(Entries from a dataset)

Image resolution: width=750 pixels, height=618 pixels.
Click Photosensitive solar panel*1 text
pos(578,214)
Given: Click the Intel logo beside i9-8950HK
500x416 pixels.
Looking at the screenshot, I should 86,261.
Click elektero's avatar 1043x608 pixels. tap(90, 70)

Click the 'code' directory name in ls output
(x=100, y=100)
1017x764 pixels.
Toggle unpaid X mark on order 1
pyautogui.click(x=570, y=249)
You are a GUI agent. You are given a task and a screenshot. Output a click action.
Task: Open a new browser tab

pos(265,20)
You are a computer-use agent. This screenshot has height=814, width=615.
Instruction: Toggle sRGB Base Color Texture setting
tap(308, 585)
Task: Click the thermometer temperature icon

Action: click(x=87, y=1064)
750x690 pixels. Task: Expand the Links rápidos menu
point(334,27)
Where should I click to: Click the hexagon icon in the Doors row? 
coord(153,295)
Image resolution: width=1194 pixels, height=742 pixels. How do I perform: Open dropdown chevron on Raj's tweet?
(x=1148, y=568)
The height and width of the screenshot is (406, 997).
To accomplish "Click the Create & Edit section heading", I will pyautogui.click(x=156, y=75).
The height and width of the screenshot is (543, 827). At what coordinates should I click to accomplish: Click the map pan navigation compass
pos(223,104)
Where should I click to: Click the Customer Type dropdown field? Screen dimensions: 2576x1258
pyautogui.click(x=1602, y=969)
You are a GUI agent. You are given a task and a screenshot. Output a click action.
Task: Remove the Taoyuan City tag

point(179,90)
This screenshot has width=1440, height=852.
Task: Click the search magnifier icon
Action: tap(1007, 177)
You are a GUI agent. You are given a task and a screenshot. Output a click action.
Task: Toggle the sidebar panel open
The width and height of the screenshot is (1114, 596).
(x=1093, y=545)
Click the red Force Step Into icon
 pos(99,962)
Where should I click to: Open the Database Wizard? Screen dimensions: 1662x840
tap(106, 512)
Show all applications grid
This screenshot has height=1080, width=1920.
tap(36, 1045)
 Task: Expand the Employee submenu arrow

▶ GOAL
Can you recast every line of the listing above as a JSON list of strings, one string per line, with blank lines left out?

▶ TASK OUTPUT
[
  "Image resolution: width=750 pixels, height=618 pixels.",
  "Click Photosensitive solar panel*1 text",
  "pos(578,214)",
  "Given: Click the Intel logo beside i9-8950HK",
  "500x416 pixels.",
  "Looking at the screenshot, I should 86,261.",
  "Click elektero's avatar 1043x608 pixels. tap(90, 70)",
  "Click the 'code' directory name in ls output",
  "(x=100, y=100)",
  "1017x764 pixels.",
  "Toggle unpaid X mark on order 1",
  "pyautogui.click(x=570, y=249)",
  "You are a GUI agent. You are given a task and a screenshot. Output a click action.",
  "Task: Open a new browser tab",
  "pos(265,20)",
  "You are a computer-use agent. This screenshot has height=814, width=615.",
  "Instruction: Toggle sRGB Base Color Texture setting",
  "tap(308, 585)",
  "Task: Click the thermometer temperature icon",
  "Action: click(x=87, y=1064)",
  "750x690 pixels. Task: Expand the Links rápidos menu",
  "point(334,27)",
  "Where should I click to: Click the hexagon icon in the Doors row? ",
  "coord(153,295)",
  "Image resolution: width=1194 pixels, height=742 pixels. How do I perform: Open dropdown chevron on Raj's tweet?",
  "(x=1148, y=568)",
  "The height and width of the screenshot is (406, 997).",
  "To accomplish \"Click the Create & Edit section heading\", I will pyautogui.click(x=156, y=75).",
  "The height and width of the screenshot is (543, 827). At what coordinates should I click to accomplish: Click the map pan navigation compass",
  "pos(223,104)",
  "Where should I click to: Click the Customer Type dropdown field? Screen dimensions: 2576x1258",
  "pyautogui.click(x=1602, y=969)",
  "You are a GUI agent. You are given a task and a screenshot. Output a click action.",
  "Task: Remove the Taoyuan City tag",
  "point(179,90)",
  "This screenshot has width=1440, height=852.",
  "Task: Click the search magnifier icon",
  "Action: tap(1007, 177)",
  "You are a GUI agent. You are given a task and a screenshot. Output a click action.",
  "Task: Toggle the sidebar panel open",
  "The width and height of the screenshot is (1114, 596).",
  "(x=1093, y=545)",
  "Click the red Force Step Into icon",
  " pos(99,962)",
  "Where should I click to: Open the Database Wizard? Screen dimensions: 1662x840",
  "tap(106, 512)",
  "Show all applications grid",
  "This screenshot has height=1080, width=1920.",
  "tap(36, 1045)",
  " Task: Expand the Employee submenu arrow"
]